Alix.1c or other mini-ITX hardware for a wardriving box

The gear needed for wardriving

6 posts • Page 1 of 1
I was looking for extremely low-power PC hardware for a project for a weatherstation which will use solar or wind power and therefore has to work on very little power.

I found the alix.1c board as an option, it can run on 12V / 5watt.

But, this got me thinking: maybe this can be a very nice wardriving box too. After all the connectors on my laptop I broke off or nearly broke off due to powering the gps on bumpy bicycle rides a dedicated small box with a good set of connectors might be nice.

So, has anybody built or considered a "wardriving box" consisting of a mini-itx board like this and a serious battery? Running it on car-power is not an option for me as I usually wardrive by bicycle.

One of the choices would be a case which can hold the board and a 12V battery. That last bit seems to rule out a lot of the cases I found in online shops (and the fact that I don't need a very fancy case with an lcd display or blue leds).

Edit 2008-01-10:
I started a webpage describing this idea with links to possible hardware at http://idefix.net/~koos/wardriving-box.html

Edit 2008-01-29:
Hardware has arrived and kismet runs! Now for the battery issue and building it into the enclosure.

Edit 2008-02-18:
Good progress on the project (with not that much available free time), photo set
Wardriver box hardware
Image
Last edited by KH on Mon Feb 18, 2008 4:49 pm, edited 1 time in total.

Postby themacuser » Sun Feb 03, 2008 7:12 am

PC Engines make awesome boards. I have a WRAP 2E that works very nicely. At the moment, I'm trying to rig up a 10xAA battery pack for it (10x1.2v 2000mah Ni-MH batteries) and get the GPS working with it (no USB connector on this one, only solder pads for one :) )

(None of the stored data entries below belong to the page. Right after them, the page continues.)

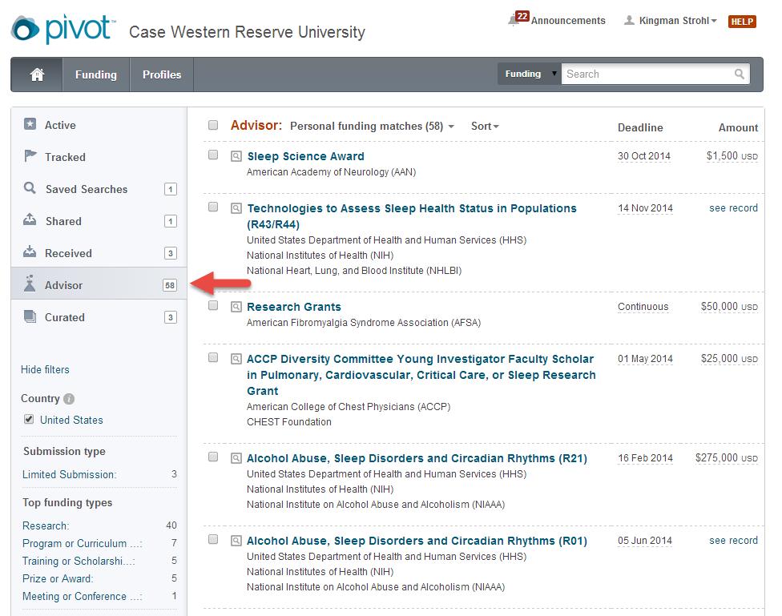Filter by Research funding type
This screenshot has height=616, width=782.
click(46, 525)
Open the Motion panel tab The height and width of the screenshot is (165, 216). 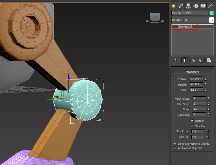(x=196, y=6)
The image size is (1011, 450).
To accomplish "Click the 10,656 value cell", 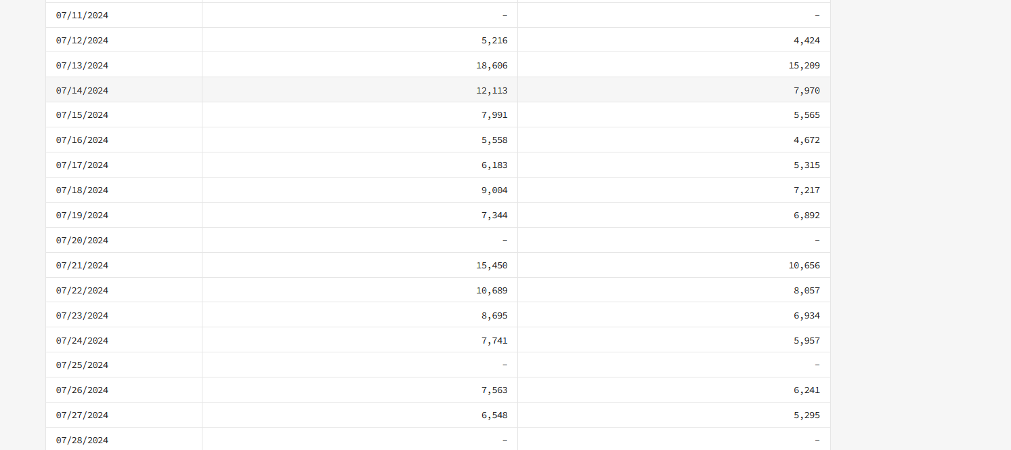I will pyautogui.click(x=674, y=265).
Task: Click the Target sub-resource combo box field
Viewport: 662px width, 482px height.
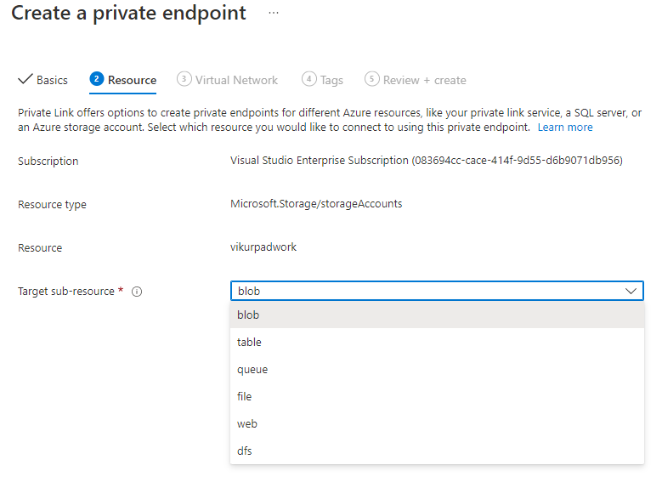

I've also got a VIA EPIA board I'm slowly building up...

Postby argh » Sun Feb 03, 2008 9:42 am

Fit PC offers 5 watt PCs with a nice enclosure.

Postby themacuser » Mon Feb 04, 2008 6:11 am

Fit PC offers 5 watt PCs with a nice enclosure.
http://www.fit-pc.com/new/fit-pc/specification.html

Specs look highly similar to the ALIX board, except for the extra ethernet channel... interesting. So it might be a custom board.

Does it have minipci for wireless, I wonder :)
[...] But, this got me thinking: maybe this can be a very nice wardriving box too. After all the connectors on my laptop I broke off or nearly broke off due to powering the gps on bumpy bicycle rides a dedicated small box with a good set of connectors might be nice.

So, has anybody built or considered a "wardriving box" consisting of a mini-itx board like this and a serious battery? Running it on car-power is not an option for me as I usually wardrive by bicycle. [...]
I did this a couple years ago using a Netgear WGT634U (initially based on a design by Jason McArthur). Here's a photo:

Image

The devices are mounted on a trimmed-down clipboard that uses the clip to attach to a milk crate on the back of my bike. Also connected but not shown are a USB audio device for feedback and a random USB dongle used in conjunction with a script to start and stop data collection. Insert the dongle, the script notices it and starts up data collect; remove the dongle, the script notices it has disappeared, stops kismet, gracefully unmounts the file system, and goes into standby.

That lithium battery provides about 3 hours of runtime. For a version 2, I recently encapsulated pretty much the same devices in an ammo box, using a 5Ahr sealed-lead-acid battery for power. Probably a little heavy for a bicycle, but it has worked nicely as a compact luggable.

The one downside is that the 200 MHz MIPS CPU is a little bit strained when it comes time for kismet to write out its data files. If you don't want to miss anything, you need to periodically pull over and wait for the save cycle to complete. Sometimes (with several thousand networks collected) it can take several minutes to finish.

More details can be found here:

http://wiki.personaltelco.net/index.cgi/WgtStumbler

Postby themacuser » Mon Mar 10, 2008 6:56 am

In the same category, I also threw this together:


Image

Again, it struggled with the slow CPU and Kismet, especially with the two wireless cards (the longer thing with the green light on the side is a USB wireless card, the one with the green light on the end is a 256MB flash drive.)

Never really got past that stage for these reasons - OpenWRT tends to love randomly locking up.